--- AIM OF THE TASK ---
Pull every line with "will" from the data below and copy it.

--- DATASET ENTRIES ---
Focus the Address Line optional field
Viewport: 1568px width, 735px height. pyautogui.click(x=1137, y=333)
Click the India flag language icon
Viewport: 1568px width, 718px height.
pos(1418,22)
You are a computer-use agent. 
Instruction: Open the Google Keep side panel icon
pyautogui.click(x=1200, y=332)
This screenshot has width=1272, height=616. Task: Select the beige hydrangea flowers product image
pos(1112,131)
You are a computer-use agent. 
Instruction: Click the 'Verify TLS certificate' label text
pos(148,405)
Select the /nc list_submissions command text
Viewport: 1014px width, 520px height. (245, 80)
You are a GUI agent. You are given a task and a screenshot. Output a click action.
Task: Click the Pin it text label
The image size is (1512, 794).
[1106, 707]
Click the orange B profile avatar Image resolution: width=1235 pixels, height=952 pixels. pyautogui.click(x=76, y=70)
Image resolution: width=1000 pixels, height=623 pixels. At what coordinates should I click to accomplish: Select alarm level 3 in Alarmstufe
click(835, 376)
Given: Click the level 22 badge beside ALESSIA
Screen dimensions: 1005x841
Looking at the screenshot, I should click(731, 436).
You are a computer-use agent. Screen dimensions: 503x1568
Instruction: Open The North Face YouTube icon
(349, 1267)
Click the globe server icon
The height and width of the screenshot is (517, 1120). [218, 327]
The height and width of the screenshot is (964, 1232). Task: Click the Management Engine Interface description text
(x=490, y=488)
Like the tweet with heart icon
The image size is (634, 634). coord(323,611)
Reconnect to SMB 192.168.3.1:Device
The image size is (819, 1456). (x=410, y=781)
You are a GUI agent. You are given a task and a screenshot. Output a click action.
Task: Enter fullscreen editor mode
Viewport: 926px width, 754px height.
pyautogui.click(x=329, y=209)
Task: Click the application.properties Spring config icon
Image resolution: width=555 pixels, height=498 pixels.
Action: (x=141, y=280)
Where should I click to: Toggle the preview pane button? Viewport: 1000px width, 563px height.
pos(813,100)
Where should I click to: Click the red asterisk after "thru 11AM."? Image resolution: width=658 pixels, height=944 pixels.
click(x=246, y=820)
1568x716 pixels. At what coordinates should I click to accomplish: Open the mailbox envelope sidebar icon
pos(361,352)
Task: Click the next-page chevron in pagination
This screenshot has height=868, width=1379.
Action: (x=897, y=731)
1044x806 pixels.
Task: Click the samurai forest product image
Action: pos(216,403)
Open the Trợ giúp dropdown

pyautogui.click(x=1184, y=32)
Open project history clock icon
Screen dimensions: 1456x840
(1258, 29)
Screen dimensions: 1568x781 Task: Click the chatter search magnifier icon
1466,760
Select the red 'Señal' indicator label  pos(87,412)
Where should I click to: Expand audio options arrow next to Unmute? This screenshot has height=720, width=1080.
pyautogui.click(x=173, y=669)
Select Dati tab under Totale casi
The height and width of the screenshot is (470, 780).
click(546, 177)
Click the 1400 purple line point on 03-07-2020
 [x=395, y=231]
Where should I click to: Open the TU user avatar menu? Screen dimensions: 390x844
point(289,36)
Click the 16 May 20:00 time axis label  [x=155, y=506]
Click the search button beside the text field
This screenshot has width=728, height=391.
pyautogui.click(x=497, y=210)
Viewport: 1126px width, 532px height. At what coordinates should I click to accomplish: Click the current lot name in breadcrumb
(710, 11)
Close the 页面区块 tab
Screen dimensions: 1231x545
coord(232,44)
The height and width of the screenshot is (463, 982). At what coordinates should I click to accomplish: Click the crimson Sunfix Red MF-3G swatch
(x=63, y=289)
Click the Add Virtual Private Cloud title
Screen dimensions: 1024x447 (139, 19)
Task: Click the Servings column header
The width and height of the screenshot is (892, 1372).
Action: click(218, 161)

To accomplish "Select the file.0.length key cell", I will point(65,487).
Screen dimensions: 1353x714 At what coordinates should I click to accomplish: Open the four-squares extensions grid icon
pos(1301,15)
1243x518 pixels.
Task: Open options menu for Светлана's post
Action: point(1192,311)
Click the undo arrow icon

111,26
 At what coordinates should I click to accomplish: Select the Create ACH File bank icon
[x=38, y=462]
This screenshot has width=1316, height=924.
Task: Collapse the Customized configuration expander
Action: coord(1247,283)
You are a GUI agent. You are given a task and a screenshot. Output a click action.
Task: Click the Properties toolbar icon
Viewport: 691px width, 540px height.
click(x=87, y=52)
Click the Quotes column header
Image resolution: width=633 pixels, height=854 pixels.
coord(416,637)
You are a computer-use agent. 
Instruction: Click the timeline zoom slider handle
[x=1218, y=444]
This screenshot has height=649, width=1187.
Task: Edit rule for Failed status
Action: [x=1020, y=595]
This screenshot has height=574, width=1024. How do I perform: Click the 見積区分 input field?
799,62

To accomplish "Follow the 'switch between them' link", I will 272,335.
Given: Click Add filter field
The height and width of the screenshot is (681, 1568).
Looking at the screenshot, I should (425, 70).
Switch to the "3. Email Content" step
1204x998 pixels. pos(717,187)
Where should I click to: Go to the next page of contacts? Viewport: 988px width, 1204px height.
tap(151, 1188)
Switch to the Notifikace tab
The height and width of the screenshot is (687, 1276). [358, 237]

--- EXERCISE SOLUTION ---
To accomplish "Select the file.0.length key cell", I will point(65,487).
To accomplish "Follow the 'switch between them' link", I will 272,335.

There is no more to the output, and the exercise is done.